Super Bowl ad winners and losers - Which automaker saw the biggest sales increase?
Although it is nearly one month after the Super Bowl, it seems that everyone is still talking about the commercials. YouTube announced yesterday that Chrysler’s “Halftime in America” spot was the most-watched Super Bowl car commercial on the site, but did these views lead to more sales? In short, the answer is no. So was the $3.5 million per commercial price tag worth it for automakers? Well, the results are mixed, according to the automotive website CarWoo!
Let us first examine the most talked about ad of the Super Bowl, Chrysler’s “Halftime in America” ad, which starred Clint Eastwood. Despite all the attention, both positive and negative, the commercial increased Chrysler sales by an estimated 26 percent. Although sales increased by more than a quarter, Chrysler finished a distant second behind the clear winner of the ad wars: Chevrolet.
Chevrolet, who did not abide by the less is more approach, ran an abundance of ads before, during and after the big game. The end result of this prolific line of attack was a 61 percent increase in sales. Making up this 61 percent was a sizable rise in Sonic, Camaro and Silverado sales. The three models saw a 292, 163 and 76 percent increase respectively.
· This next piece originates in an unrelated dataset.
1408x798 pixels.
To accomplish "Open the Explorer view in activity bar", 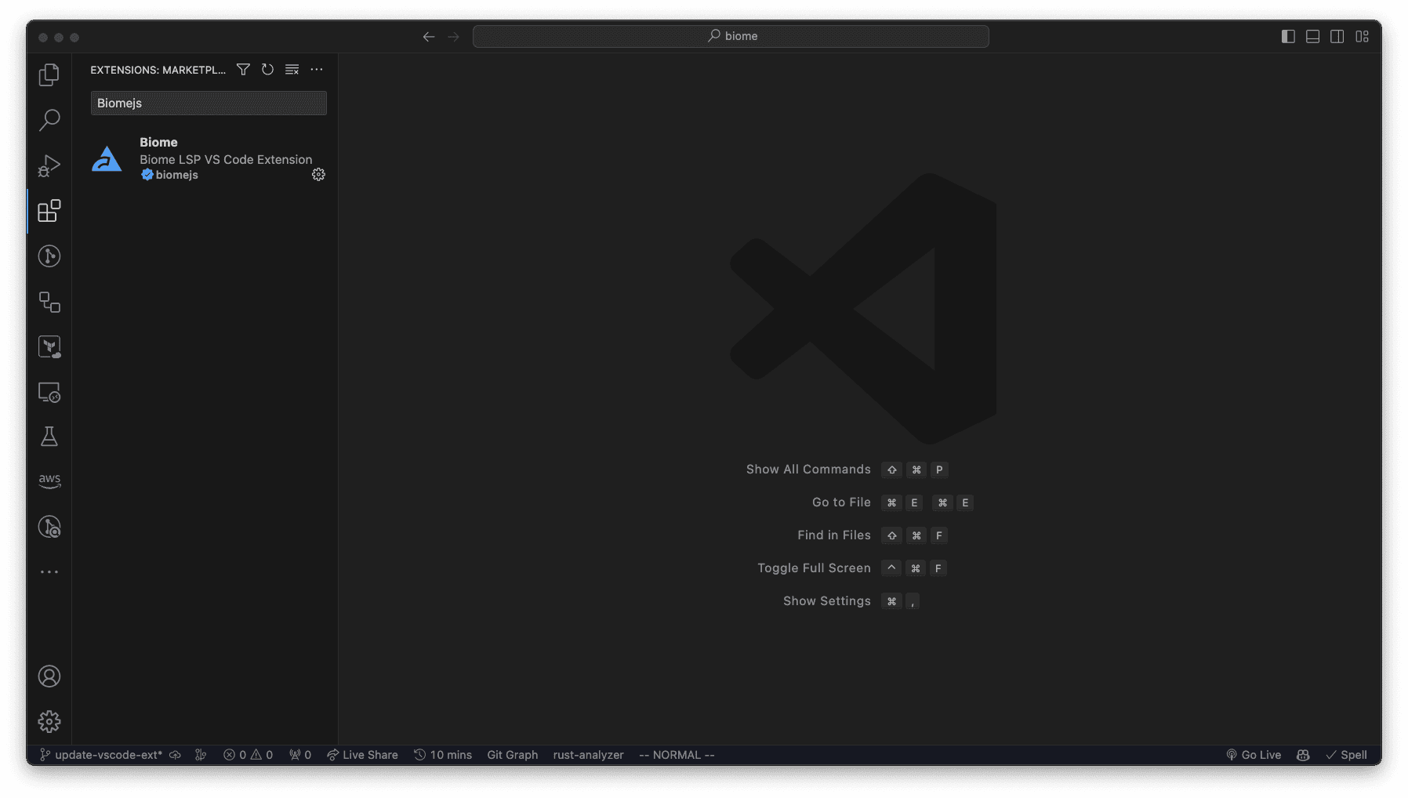I will [49, 75].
In addition leading the pack in sales, Chevrolet can also tout a couple dubious distinctions. Despite the Volt’s Super Bowl ad, which employed the use aliens to explain the EV’s technology, Chevrolet saw no lift in sales at all. Aside from a zero percent boost to Volt, Chevrolet also inadvertently helped a rival brand, which did not even advertise during the Super Bowl. Chevrolet’s post-apocalyptic ad featuring a group of Silverado survivors who can’t find their friend (who was a Ford F-Series driver), actually boosted F-Series sales by 37 percent after the game aired. Ford saw sales elevate after it cried foul and threatened Chevrolet with a lawsuit.